Koalicja Obywatelska „wygrała”, bo podjęła próbę przejęcia haseł i postulatów prawicy. Nieskuteczną, ale dla wielu w jakimś stopniu wiarygodną. Jeśli PiS kilka spraw poprawi, liberałowie znów znajdą się na marginesie.
– Polska staje się w sposób zasłużony liderem Unii Europejskiej – powiedział Donald Tusk, tuż po ogłoszeniu wstępnych i mocno odbiegających od rzeczywistych, wyników wyborów do Parlamentu Europejskiego. – My dzisiaj pokazaliśmy, że jesteśmy światłem nadziei dla Europy – perorował premier. Rano okazało się, że powodów do radości jest mniej, albo nie ma ich wcale. Poza upokorzeniem koalicjantów.
Prawo i Sprawiedliwość razem z Konfederacją, wysyłają do Brukseli 26 europosłów, podczas gdy Koalicja Obywatelska z przystawkami z Trzeciej Drogi i Lewicy, zaledwie jednego więcej. KO zdobyła 37,06 proc. głosów, a PiS zaledwie 0,9 procent mniej. Niespełna 1 procent przewagi, przy tak niskiej frekwencji i to na Wschodzie Polski, to jest bardzo dobry wynik. Nie bez znaczenia jest fakt, że na trzecim miejscu uplasowała się Konfederacja, a nie Trzecia Droga.
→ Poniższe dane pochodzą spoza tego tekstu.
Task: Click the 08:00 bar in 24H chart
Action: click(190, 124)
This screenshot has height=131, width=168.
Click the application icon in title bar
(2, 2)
Ujmując rzecz inaczej, sukces KO jest takim samym zwycięstwem tej formacji, jak to z 15 października ub.r. Fakt, tym razem ugrupowanie premiera Tuska uzyskało najlepszy wynik, ale odbyło się to kosztem koalicjantów. Estymacja przyszłego Sejmu, gdyby za podstawę wyliczeń przyjąć wyniki z niedzieli, oznaczałaby, że podobna koalicja jak ta z 13 grudnia, nigdy by już nie powstała. I pewnie nie powstanie, bo zarówno partia Władysława Kosiniaka-Kamysza oraz Szymona Hołowni, jak i Włodzimierza Czarzastego, przyszłych wyborów może nie dożyć.
Czy wynik PiS-u, ciut gorszy od KO, to efekt błędów? Tak próbują interpretować to partyjne frakcje. Używają argumentu, że w niektórych okręgach kandydaci z innych niż pierwsze oraz drugie miejsca, uzyskali lepsze wyniki i zdobyli mandaty. To raczej kwestia skuteczności kampanii, a nie błędów kierownictwa partii. Temu ostatniemu można zarzucić, co najwyżej, że pozwoliło na „wolną amerykankę” w niektórych okręgach. Lokalni politycy robili, co chcieli, nie zawsze zgodnie z interesem całej formacji.
Przykład pierwszy z brzegu, to sytuacja na Podlasiu. Konflikt z Krzysztofem Jurgielem nie mógł się skończyć inaczej, niż tylko demobilizacją elektoratu w tym konserwatywnym regionie. Podobnych, choć mniej głośnych, było więcej i to się odbiło na niskiej frekwencji w regionach będących bastionem PiS-u. Tam, gdzie liderzy partii i list wyborczych współdziałali, tam był sukces. Wynik mógłby być nieznacznie lepszy, ale najpewniej i tak nie przełożyłby się to na większą liczbę mandatów. W tym sensie, błędów nie było. Kilka tygodni temu nikt nie dawał PiS-owi więcej niż 19 mandatów, a mają więcej. 90 tysięcy głosów, których zabrakło, mogło to zmienić.
Tak więc, PiS nie poniósł porażki, ale ten fakt może spowodować, że nie będzie też żadnej refleksji. Ta jest niezbędna, a PiS ma z kogo czerpać inspiracje. Jeśli nie od krajowej Konfederacji, to chociażby od francuskiego Zjednoczenia Narodowego, albo Giorgi Meloni z Włoch. Przykład pierwszy z brzegu. Partia Bosaka, Mentzena i Brauna, odebrała 250 tysięcy głosów PiS-owi i 110 tysięcy Trzeciej Drodze. Kto, kilka tygodni temu, mógłby uwierzyć w to, że na Konfederację zagłosuje więcej kobiet, niż na polityczki Lewicy. A jednak, tak się stało.
Liderzy prawicy mają nad czym myśleć. Praktyka pokazuje, że im mniejszy PiS dostaje w dwóch ostatnich elekcjach łomot, tym trudniej tam o refleksję i wnioski na przyszłość. Może tym razem będzie inaczej, bo w przyszłości, stare sztuczki mogą już nie wystarczyć. Póki co, partia Jarosława Kaczyńskiego, mimo różnych wpadek, wciąż jest szyldem wiarygodnym i przyciągającym wyborców. To jednak nie powinno usypiać czujności.